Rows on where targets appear
_____

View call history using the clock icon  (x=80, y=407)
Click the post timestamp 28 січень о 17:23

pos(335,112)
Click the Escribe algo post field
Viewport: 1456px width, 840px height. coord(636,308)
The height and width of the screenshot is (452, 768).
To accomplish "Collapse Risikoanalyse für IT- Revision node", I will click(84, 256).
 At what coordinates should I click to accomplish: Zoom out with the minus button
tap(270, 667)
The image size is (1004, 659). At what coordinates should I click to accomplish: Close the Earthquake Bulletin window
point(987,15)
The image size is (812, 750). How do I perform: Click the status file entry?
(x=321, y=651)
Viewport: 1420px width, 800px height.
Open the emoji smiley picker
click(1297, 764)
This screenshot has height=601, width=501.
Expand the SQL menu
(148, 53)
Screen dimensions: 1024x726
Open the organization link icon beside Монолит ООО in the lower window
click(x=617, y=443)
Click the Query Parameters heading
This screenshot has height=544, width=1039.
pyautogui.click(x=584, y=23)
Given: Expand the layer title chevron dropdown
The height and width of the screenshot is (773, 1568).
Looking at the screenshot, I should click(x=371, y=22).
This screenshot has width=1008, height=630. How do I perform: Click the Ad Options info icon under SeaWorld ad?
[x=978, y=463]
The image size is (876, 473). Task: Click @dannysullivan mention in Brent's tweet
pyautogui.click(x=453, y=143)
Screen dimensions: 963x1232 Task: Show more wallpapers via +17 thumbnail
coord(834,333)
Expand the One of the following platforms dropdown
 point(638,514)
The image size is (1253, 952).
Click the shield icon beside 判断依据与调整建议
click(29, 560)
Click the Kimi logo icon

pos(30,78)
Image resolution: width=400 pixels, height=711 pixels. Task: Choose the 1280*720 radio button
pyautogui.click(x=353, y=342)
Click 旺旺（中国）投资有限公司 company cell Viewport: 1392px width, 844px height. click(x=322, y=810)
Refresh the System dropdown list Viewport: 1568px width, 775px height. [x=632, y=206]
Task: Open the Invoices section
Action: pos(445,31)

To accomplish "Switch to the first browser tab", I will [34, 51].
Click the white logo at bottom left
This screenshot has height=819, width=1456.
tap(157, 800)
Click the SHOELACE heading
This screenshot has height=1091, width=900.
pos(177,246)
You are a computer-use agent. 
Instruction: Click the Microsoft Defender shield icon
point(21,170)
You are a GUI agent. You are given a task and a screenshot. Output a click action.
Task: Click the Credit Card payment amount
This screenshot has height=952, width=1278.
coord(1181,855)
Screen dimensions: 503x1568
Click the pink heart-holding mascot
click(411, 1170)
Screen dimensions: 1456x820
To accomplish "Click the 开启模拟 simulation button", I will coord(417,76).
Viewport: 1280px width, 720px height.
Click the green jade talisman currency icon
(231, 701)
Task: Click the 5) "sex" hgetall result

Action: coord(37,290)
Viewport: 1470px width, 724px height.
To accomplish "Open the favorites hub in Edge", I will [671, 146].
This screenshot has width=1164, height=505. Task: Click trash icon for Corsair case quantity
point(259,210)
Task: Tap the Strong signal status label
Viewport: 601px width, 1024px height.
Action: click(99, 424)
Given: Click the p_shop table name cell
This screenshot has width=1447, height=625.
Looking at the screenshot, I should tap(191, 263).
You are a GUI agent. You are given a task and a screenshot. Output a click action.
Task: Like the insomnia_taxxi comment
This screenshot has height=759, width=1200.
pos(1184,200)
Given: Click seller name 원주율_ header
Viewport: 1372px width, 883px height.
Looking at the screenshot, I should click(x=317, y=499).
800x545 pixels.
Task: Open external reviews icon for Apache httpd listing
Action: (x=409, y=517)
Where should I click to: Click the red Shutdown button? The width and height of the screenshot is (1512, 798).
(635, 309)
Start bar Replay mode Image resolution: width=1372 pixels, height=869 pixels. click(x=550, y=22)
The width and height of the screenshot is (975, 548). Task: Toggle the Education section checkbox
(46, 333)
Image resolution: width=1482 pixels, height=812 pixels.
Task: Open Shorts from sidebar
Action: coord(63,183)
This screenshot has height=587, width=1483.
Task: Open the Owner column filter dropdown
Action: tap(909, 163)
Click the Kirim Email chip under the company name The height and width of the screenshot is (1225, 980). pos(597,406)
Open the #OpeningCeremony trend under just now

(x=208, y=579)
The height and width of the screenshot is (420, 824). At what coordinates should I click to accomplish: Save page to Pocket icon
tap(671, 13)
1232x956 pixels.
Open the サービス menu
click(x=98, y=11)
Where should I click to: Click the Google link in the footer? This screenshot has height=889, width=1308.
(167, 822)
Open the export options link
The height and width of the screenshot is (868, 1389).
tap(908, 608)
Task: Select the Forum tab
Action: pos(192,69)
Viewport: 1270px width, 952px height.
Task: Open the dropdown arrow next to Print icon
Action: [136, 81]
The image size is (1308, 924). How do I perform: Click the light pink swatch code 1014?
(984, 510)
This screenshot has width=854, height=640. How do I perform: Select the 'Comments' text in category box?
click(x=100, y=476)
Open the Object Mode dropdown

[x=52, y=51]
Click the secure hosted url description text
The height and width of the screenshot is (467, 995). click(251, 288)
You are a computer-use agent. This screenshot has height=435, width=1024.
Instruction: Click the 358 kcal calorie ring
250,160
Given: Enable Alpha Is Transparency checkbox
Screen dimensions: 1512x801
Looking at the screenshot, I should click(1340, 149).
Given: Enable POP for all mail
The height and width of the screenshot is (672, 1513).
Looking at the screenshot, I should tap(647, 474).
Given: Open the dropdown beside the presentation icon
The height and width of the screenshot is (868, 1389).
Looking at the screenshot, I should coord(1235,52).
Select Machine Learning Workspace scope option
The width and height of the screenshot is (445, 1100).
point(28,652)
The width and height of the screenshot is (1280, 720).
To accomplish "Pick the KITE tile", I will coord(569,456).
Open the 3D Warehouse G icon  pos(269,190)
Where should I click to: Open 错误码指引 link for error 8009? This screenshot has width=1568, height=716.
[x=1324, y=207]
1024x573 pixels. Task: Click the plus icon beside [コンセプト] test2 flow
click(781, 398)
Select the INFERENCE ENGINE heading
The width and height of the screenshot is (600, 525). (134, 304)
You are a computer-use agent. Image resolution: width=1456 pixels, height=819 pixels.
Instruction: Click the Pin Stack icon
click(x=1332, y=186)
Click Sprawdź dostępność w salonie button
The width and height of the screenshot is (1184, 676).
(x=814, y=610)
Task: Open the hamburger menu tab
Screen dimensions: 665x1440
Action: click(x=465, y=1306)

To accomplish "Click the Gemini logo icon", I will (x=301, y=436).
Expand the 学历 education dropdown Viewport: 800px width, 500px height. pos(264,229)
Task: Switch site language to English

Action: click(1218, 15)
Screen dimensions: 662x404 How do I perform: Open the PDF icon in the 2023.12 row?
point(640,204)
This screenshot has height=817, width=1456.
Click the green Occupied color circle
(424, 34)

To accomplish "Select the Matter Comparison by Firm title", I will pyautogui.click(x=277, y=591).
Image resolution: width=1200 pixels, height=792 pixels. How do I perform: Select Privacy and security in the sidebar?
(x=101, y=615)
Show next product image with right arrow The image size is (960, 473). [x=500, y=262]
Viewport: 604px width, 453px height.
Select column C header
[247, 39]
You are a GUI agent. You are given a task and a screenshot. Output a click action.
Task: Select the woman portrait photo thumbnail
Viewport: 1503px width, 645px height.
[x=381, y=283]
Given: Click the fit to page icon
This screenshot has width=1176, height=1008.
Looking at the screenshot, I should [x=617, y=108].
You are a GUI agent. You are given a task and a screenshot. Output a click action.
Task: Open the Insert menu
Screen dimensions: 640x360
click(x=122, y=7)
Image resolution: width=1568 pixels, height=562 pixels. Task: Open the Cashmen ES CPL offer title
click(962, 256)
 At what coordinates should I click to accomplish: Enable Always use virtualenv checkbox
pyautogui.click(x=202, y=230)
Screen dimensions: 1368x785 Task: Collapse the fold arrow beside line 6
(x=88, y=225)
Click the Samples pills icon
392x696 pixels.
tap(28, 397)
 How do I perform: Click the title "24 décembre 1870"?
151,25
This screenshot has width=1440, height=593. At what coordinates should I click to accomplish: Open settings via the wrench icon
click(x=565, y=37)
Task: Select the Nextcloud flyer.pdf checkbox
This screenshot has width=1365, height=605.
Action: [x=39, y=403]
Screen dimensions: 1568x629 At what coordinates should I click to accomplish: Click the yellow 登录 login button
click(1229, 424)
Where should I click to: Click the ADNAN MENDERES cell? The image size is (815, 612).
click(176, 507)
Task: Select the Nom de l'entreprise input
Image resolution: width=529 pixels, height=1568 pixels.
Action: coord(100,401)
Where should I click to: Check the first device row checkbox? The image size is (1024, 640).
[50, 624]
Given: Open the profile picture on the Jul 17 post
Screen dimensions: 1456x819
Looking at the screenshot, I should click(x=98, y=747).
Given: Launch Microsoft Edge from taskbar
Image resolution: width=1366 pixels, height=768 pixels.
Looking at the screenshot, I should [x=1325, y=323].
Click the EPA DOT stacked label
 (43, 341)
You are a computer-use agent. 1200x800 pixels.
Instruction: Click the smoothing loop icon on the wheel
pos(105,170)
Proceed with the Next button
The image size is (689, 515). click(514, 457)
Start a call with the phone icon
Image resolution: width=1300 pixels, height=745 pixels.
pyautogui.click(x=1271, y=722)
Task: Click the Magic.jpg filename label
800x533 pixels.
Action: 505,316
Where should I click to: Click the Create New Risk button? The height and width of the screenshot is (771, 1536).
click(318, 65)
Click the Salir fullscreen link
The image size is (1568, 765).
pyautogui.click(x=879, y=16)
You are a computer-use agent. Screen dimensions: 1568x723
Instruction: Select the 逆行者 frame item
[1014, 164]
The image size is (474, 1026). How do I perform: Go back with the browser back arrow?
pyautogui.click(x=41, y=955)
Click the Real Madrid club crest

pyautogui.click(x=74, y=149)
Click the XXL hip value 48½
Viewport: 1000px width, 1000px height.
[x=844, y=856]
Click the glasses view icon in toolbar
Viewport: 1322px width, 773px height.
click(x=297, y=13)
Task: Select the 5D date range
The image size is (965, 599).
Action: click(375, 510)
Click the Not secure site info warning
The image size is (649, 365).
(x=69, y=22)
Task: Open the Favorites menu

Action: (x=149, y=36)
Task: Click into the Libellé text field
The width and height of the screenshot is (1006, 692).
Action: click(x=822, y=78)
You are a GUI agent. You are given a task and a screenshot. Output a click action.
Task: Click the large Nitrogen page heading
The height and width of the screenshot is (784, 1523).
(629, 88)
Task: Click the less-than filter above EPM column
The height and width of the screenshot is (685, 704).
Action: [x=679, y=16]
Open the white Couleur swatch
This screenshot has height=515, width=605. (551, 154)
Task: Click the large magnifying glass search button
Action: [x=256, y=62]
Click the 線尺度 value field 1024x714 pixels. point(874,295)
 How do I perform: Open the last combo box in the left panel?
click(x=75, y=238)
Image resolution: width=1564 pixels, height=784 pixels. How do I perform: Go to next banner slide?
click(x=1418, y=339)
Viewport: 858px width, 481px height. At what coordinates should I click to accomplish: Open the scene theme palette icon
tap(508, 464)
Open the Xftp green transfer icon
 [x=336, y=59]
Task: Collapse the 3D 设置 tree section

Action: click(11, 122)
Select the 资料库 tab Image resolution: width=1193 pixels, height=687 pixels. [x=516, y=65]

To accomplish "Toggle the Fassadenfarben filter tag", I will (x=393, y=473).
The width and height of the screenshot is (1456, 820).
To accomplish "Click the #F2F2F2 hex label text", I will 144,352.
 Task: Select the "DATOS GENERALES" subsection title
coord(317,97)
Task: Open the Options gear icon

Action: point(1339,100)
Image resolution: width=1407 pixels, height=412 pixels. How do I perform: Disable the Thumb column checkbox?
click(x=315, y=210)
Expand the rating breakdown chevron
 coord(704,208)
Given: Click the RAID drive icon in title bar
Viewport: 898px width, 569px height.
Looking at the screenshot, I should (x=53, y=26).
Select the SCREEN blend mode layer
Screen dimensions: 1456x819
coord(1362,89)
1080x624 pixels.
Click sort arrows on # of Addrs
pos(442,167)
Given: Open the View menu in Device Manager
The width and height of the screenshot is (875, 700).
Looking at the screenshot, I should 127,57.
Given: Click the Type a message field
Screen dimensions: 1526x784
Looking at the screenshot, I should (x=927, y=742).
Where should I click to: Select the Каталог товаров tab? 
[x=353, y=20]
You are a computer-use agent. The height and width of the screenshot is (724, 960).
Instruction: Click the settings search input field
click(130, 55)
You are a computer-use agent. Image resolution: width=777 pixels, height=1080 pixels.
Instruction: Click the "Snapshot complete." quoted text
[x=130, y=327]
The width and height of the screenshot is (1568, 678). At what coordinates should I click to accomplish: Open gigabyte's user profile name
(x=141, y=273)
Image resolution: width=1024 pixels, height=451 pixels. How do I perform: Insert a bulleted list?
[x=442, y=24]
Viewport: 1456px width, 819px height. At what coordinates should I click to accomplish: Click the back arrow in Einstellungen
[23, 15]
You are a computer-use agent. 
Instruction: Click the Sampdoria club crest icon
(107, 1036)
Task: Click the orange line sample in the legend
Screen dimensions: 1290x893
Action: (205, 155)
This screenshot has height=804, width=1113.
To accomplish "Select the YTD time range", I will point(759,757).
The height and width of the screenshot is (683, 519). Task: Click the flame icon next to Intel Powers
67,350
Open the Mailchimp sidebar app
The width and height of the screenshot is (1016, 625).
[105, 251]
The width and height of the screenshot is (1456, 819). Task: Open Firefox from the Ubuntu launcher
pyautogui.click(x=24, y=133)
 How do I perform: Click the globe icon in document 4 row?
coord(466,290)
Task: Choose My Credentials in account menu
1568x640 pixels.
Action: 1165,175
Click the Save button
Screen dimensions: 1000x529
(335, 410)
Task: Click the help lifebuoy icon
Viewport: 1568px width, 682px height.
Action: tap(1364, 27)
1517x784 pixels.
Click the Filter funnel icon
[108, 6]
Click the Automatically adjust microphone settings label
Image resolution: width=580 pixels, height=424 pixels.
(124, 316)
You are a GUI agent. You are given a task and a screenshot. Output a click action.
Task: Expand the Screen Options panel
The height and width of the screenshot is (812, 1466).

_____

#### [Job]
Retype the records between the line containing "will (x=393, y=473)." and the line containing "[x=130, y=327]", inclusive, with no changes.

#### [The completed task]
To accomplish "Toggle the Fassadenfarben filter tag", I will (x=393, y=473).
The width and height of the screenshot is (1456, 820).
To accomplish "Click the #F2F2F2 hex label text", I will 144,352.
 Task: Select the "DATOS GENERALES" subsection title
coord(317,97)
Task: Open the Options gear icon

Action: point(1339,100)
Image resolution: width=1407 pixels, height=412 pixels. How do I perform: Disable the Thumb column checkbox?
click(x=315, y=210)
Expand the rating breakdown chevron
 coord(704,208)
Given: Click the RAID drive icon in title bar
Viewport: 898px width, 569px height.
Looking at the screenshot, I should (x=53, y=26).
Select the SCREEN blend mode layer
Screen dimensions: 1456x819
coord(1362,89)
1080x624 pixels.
Click sort arrows on # of Addrs
pos(442,167)
Given: Open the View menu in Device Manager
The width and height of the screenshot is (875, 700).
Looking at the screenshot, I should 127,57.
Given: Click the Type a message field
Screen dimensions: 1526x784
Looking at the screenshot, I should (x=927, y=742).
Where should I click to: Select the Каталог товаров tab? 
[x=353, y=20]
You are a computer-use agent. The height and width of the screenshot is (724, 960).
Instruction: Click the settings search input field
click(130, 55)
You are a computer-use agent. Image resolution: width=777 pixels, height=1080 pixels.
Instruction: Click the "Snapshot complete." quoted text
[x=130, y=327]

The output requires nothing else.